_WHAT IS REQUIRED_
Output the entries below unchanged, except for the pictures.

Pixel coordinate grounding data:
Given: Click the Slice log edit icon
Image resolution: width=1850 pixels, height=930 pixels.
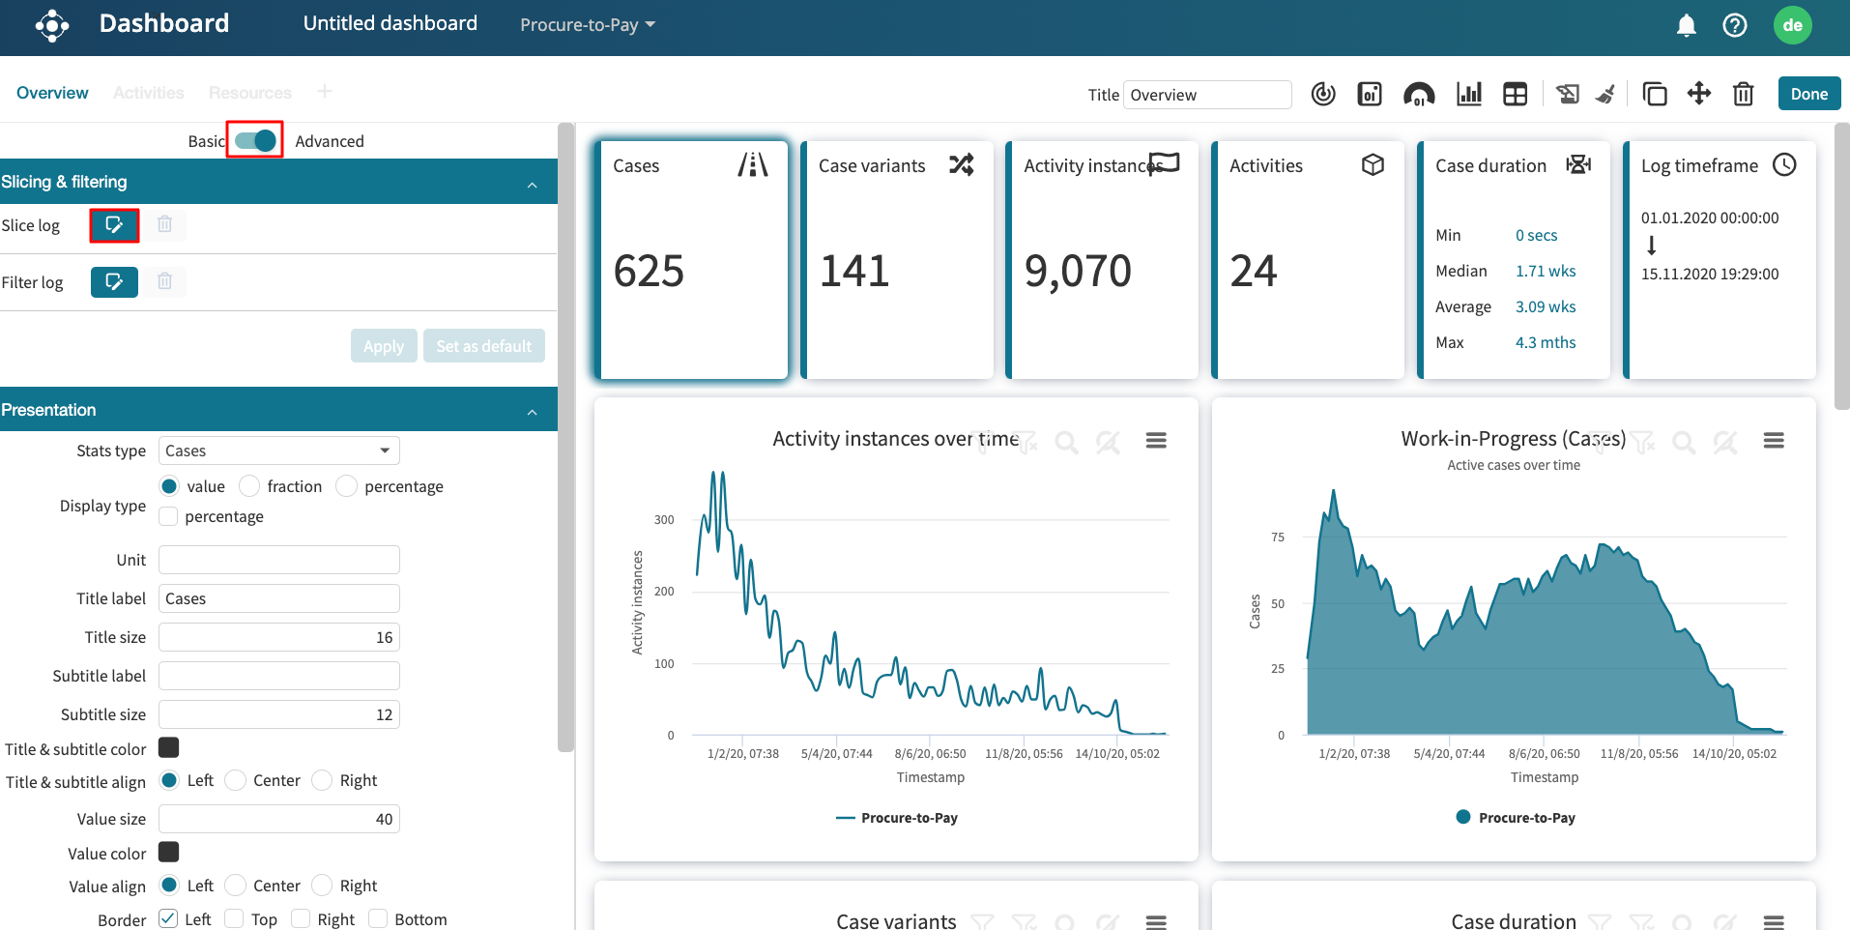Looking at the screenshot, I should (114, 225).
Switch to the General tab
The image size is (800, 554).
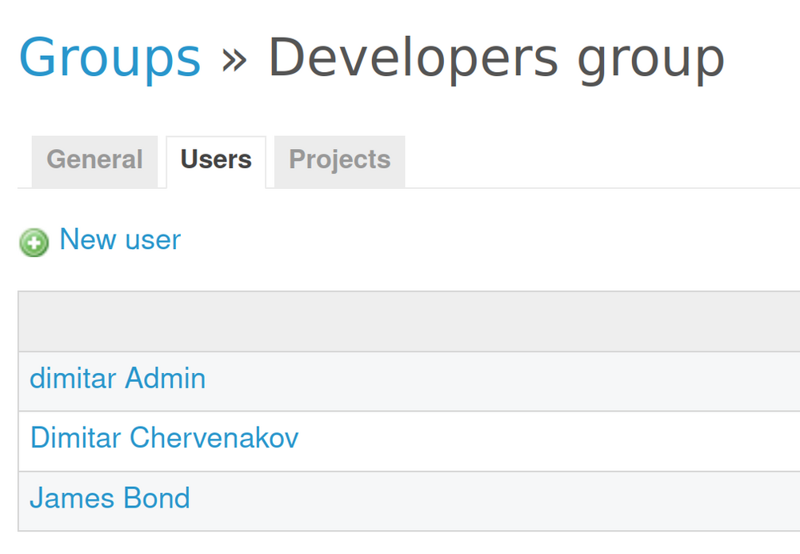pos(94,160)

_WRITTEN RESPONSE_
Given: Click the Slice log edit icon
Image resolution: width=1850 pixels, height=930 pixels.
Looking at the screenshot, I should (114, 225).
Switch to the General tab
The image size is (800, 554).
pos(94,160)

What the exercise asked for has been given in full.